Selection:
# Actually Its a RR45OD



## Dallah (Jan 31, 2015)

Having found the manuals on the Brasilia USA website, I'm now sure that I have the RR45OD and not the R55OD. As all the specs appear to be the same (burr size, motor rating & capacity) I'm not too concerned. The only differences appear to be the size of the casing and the number of positions on the stepped adjustment. So if I can source a adjustment dial for a RR55OD, I guess I would have all the good points of the RR55OD but in a smaller casing and with a different tray.

As Brasilia USA appears to still be trading, I will see if I can source a couple of dials, adjustment pins and a pair of burrs.


----------



## Jon (Dec 3, 2010)

Have you pictures?


----------



## marcuswar (Aug 19, 2013)

Lol,I didn't even know they did an on demand version of the RR45 ! I guess the tray will be the biggest give away. The RR45 has a shorter rounder foot whereas the RR55 has a longer flatter tray that forms the foot.


----------



## marcuswar (Aug 19, 2013)

Two images to show the difference between RR45OD vs RR55OD


----------



## Jon (Dec 3, 2010)

The 55 can often be chrome too - if that helps anyone.


----------



## Dallah (Jan 31, 2015)

And I definitely have the 45. As the motor and burrs are the same I don't mind. The only difference I can see is a bigger casing (its a small kitchen so smaller is better) and there is no digital readout. Not sure I would use that as I was using the stopwatch on my iPhone and jewelry scales to adjust the dosing.

Goal 1:
Please update the grinder thread between "The 55 can often" and "adjust the dosing.", inclusive, replacing "stopwatch" with "timer".

Input rows:

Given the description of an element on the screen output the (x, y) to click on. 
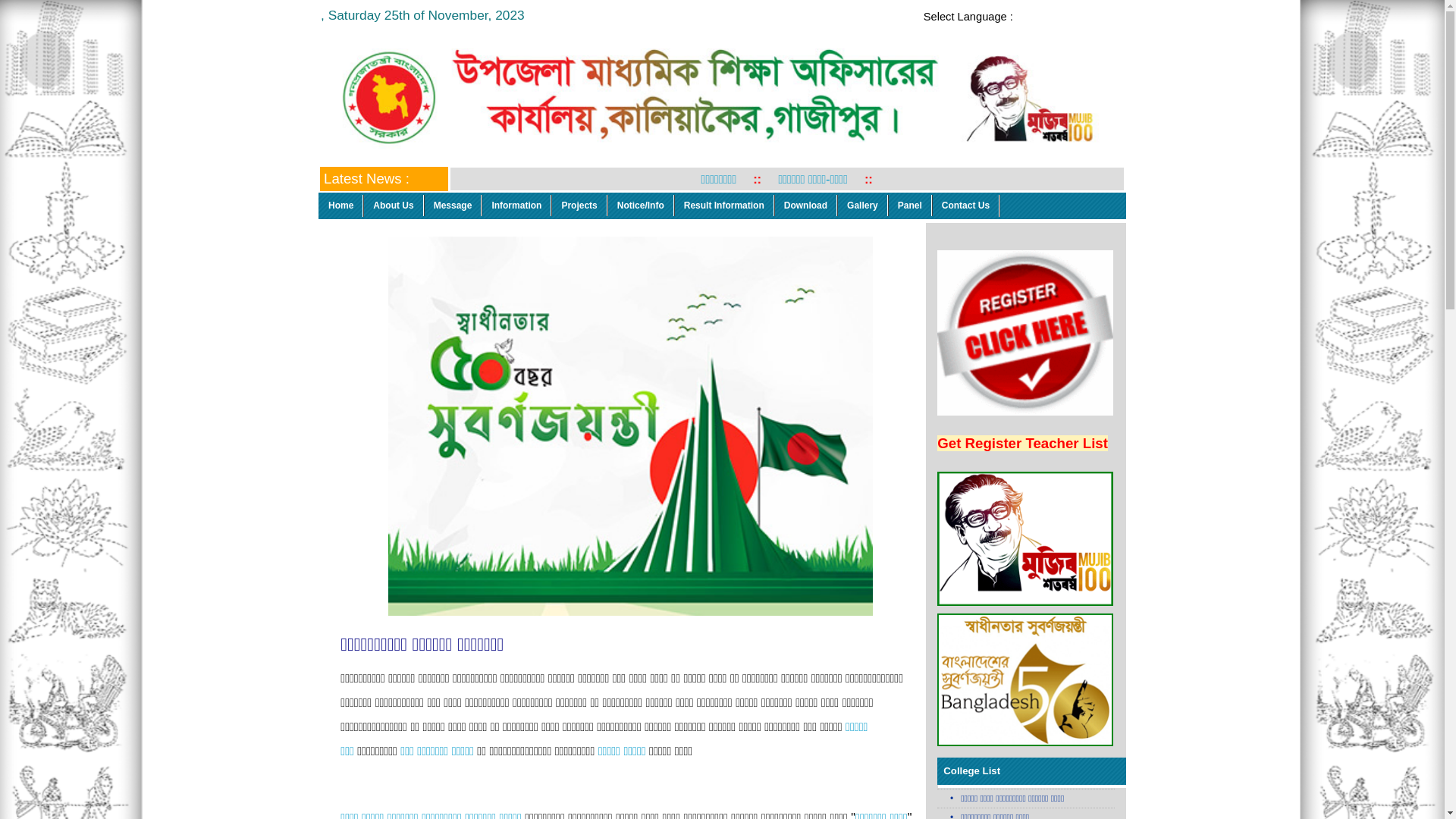
Gallery Element type: text (862, 205)
Message Element type: text (453, 205)
About Us Element type: text (393, 205)
Information Element type: text (516, 205)
Get Register Teacher List Element type: text (1022, 443)
Contact Us Element type: text (965, 205)
Notice/Info Element type: text (641, 205)
Panel Element type: text (909, 205)
Projects Element type: text (579, 205)
Download Element type: text (806, 205)
Result Information Element type: text (724, 205)
Home Element type: text (341, 205)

Goal 2:
Reproduce every entry that follows the grinder thread word for word, omitting the pictures.

Complete output 1:
The 55 can often be chrome too - if that helps anyone.


----------



## Dallah (Jan 31, 2015)

And I definitely have the 45. As the motor and burrs are the same I don't mind. The only difference I can see is a bigger casing (its a small kitchen so smaller is better) and there is no digital readout. Not sure I would use that as I was using the timer on my iPhone and jewelry scales to adjust the dosing.

Complete output 2:
Given the description of an element on the screen output the (x, y) to click on. 
Gallery Element type: text (862, 205)
Message Element type: text (453, 205)
About Us Element type: text (393, 205)
Information Element type: text (516, 205)
Get Register Teacher List Element type: text (1022, 443)
Contact Us Element type: text (965, 205)
Notice/Info Element type: text (641, 205)
Panel Element type: text (909, 205)
Projects Element type: text (579, 205)
Download Element type: text (806, 205)
Result Information Element type: text (724, 205)
Home Element type: text (341, 205)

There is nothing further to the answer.